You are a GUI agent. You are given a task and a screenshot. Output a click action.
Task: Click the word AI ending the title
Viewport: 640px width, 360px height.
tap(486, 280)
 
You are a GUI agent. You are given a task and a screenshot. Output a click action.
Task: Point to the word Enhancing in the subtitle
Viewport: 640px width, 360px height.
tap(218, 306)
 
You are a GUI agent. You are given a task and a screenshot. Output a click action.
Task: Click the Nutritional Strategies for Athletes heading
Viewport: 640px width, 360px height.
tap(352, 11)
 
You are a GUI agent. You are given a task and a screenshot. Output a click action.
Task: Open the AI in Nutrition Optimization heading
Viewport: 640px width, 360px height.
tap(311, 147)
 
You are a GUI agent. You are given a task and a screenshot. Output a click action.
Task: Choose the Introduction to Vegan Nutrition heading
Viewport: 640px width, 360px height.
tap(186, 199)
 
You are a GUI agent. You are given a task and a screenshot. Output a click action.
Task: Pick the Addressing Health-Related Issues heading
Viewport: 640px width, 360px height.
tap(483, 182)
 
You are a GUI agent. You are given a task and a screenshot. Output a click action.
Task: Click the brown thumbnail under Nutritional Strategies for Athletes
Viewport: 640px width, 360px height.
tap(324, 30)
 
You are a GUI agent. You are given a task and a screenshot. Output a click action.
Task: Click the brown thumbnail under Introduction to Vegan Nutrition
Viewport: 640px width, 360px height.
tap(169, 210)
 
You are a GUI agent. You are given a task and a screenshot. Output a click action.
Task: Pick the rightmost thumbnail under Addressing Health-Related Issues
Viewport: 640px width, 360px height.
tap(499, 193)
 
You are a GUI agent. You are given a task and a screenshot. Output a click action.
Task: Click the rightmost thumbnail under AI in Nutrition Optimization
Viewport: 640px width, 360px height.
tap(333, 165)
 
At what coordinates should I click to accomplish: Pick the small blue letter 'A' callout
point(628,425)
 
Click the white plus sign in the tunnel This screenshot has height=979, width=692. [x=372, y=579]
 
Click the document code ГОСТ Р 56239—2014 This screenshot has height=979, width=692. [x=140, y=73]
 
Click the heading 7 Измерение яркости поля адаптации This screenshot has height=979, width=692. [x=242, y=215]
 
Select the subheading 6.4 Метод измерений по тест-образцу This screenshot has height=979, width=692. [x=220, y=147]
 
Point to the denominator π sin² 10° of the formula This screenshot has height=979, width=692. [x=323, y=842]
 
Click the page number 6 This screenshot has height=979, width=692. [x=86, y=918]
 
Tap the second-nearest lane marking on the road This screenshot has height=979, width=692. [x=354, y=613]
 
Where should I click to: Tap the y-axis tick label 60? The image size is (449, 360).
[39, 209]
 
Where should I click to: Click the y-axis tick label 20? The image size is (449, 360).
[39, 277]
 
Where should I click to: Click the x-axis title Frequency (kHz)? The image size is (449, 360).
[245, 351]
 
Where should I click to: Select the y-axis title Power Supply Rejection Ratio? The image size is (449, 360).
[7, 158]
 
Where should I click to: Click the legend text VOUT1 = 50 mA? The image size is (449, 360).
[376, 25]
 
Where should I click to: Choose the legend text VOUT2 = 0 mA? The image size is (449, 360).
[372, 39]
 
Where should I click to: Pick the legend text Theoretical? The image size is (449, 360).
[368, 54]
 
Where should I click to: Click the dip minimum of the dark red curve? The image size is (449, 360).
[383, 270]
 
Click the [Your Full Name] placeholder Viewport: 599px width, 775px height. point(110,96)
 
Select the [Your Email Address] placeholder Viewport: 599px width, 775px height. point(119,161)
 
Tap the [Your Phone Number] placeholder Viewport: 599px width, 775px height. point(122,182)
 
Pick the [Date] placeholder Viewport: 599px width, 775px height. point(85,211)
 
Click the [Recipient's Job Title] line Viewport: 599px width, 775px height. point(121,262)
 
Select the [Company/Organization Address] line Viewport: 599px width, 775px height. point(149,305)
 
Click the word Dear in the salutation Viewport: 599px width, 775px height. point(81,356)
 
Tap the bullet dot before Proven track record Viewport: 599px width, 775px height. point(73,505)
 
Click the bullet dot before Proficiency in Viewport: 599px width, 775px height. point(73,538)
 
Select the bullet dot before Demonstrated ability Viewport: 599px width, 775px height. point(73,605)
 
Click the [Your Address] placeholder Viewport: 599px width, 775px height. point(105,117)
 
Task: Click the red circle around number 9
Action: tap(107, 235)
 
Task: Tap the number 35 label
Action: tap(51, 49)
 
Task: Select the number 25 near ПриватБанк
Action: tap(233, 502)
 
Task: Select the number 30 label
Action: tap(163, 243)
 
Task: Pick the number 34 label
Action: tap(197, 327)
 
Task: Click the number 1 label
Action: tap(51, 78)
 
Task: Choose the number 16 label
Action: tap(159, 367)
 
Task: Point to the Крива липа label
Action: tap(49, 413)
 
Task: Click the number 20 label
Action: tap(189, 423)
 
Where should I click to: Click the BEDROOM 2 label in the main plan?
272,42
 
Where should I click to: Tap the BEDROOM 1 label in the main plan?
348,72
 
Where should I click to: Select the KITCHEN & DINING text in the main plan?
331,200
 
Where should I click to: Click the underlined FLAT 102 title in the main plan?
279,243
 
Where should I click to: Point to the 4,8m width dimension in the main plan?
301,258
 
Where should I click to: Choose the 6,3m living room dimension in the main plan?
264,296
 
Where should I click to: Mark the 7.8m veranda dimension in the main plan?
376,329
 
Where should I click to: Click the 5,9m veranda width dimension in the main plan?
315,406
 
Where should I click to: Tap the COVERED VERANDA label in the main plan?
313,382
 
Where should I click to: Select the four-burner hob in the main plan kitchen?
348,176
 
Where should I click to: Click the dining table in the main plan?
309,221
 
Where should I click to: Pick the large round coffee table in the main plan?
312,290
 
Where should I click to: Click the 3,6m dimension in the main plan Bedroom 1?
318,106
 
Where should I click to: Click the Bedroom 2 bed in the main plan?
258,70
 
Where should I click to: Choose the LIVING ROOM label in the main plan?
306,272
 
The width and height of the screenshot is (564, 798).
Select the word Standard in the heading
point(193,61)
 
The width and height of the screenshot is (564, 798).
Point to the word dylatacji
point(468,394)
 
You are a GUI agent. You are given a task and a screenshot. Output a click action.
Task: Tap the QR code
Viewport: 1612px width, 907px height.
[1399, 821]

◆ ◆ ◆ ◆ ◆ ◆ ◆

SHORT TASK —
How many lines in the data above contain the word "Health"? Reply with the number alone.

TASK OUTPUT —
2